“Humanity and the way we feed, fuel and finance our societies and economies is pushing nature and the services that power and sustain us to the brink,” says the Word Wildlife Foundation (WWF) in a newly released report this week. Officially entitled the “Living Planet Report 2018: Aiming Higher, ” incorporating research from almost 40 universities, conservations and intergovernmental organizations, the 75 document chronicles the effects of human activity/development on the worlds natural landscape over the course of the last 6 decades.
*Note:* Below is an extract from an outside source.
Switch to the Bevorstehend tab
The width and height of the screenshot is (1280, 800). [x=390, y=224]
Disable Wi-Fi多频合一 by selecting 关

Unfortunately, what they found was rather unsettling.
For example, some of the key findings from their research concluded that :
- Worldwide, populations of mammals, birds, fish, reptiles, and amphibians have, on average, declined in size by 60% over the course of the last 40 years. 89% of mammals, birds, fish, reptiles and amphibians have been killed off in Central/South America alone over the same time, the single greatest population decline of any region on the globe.
- There has been an 83% decline/reduction in freshwater species since 1970.
- The Earth is estimated to have lost about 50% of its shallow water corals in the past 30 years.
- 6 billion tonnes of fish and invertebrates have been taken/eaten out of the worlds oceans since 1950.
- 20% of the Amazon rain forest has been cut down or destroyed over the last 50 years.
- Only 25% of the Earth’s combined landmass remains classified as undeveloped by human activity in 2018 – estimated to decline to 10% by 2050.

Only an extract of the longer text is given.